The locavore movement, which favours the consumption of locally-produced products, expands now to cosmetics. Active ingredients from the region, local production facilities, local sales channels: does all this make our creams jars low ecological footprinters? Dilemma: this reality, as some call it, or this marketing trend, as others call it, does not prevent us from thinking that export only is the guarantee of profitability.
The “locavore” word, and its meaning in terms of policy, environment and economy, is trendy. Originating in the USA Western Coast, it names a consumer movement that favours feeding with food grown or produced within a 100 km (62.5 mile) radius from their home. This is a more and more attractive trend for people who want to come back to basics, to protect our planet or counterbalance globalization. After the food industry, the industry of cosmetics has begun to use it to emphasize the soil through sometimes unheard of ingredients and/or to enhance the regional economy. Local groups or clusters emerged to support the production of an area, such as, in France, the Collectif Cosmétiques & Bien-être bio (the organic Cosmetics & Well-being Group), in the Rhône-Alps region, launched in 2012. Numerous small ethical brands, the DNA of which is linked to this segment, have grown for the last few years. Many examples are available in France: Pulpe de Vie, Pomarium, Graine de Pastel, Mademoiselle Gabrielle …To refine the trend, a label "eco-responsibility" and "Made in Provence" is being drawn up. Launched by COSMED, the French association of the cosmetics industry SMEs, “Authentique Provence” could be displayed on packaging as soon as 2014.

____

▶ **Complete the following**:
(a) Please repeat the part of the passage on locavore cosmetics starting with "The locavore movement, which" and going on through "guarantee of profitability.".
(b) According to the passage on locavore cosmetics, within what distance of home is food grown or produced under the locavore movement?

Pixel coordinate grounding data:

____

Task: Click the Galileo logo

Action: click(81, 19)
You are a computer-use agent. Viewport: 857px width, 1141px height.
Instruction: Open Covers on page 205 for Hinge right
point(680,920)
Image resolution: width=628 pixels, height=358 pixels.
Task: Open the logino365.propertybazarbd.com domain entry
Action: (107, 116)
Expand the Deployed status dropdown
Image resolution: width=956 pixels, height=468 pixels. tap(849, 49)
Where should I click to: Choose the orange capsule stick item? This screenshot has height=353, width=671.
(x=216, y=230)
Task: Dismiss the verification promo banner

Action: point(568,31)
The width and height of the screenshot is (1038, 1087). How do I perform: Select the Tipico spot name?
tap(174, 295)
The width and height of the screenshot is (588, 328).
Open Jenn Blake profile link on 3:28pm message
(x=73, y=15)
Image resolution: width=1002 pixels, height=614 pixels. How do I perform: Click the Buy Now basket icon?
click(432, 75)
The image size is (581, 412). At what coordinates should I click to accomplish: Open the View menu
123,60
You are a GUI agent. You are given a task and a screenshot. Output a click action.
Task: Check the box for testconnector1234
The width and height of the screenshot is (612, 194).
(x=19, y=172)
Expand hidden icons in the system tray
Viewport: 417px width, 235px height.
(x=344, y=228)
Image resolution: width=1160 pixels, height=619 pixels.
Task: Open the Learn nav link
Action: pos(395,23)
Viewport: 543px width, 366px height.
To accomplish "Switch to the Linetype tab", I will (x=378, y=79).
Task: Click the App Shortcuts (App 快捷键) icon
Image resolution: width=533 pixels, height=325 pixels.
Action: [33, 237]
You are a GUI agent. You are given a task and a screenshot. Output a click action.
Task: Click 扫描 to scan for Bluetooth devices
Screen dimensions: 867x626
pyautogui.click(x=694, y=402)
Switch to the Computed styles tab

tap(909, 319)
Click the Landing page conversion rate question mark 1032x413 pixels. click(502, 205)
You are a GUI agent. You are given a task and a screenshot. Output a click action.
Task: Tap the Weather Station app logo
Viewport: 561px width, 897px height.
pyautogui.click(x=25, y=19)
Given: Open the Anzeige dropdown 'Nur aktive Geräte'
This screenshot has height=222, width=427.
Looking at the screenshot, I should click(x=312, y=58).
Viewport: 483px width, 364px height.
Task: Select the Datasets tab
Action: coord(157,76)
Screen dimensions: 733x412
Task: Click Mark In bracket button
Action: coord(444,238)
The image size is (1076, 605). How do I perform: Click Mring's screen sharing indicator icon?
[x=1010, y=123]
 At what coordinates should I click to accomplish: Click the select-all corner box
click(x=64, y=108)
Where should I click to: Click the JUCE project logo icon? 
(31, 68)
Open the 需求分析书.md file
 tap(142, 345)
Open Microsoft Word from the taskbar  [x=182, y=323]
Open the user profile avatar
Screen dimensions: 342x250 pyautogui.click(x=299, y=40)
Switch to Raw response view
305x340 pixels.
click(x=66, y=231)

____

▶ **Responses to the exercise**:
(a)
The locavore movement, which favours the consumption of locally-produced products, expands now to cosmetics. Active ingredients from the region, local production facilities, local sales channels: does all this make our creams jars low ecological footprinters? Dilemma: this reality, as some call it, or this marketing trend, as others call it, does not prevent us from thinking that export only is the guarantee of profitability.

(b) Within a 100 km (62.5 mile) radius.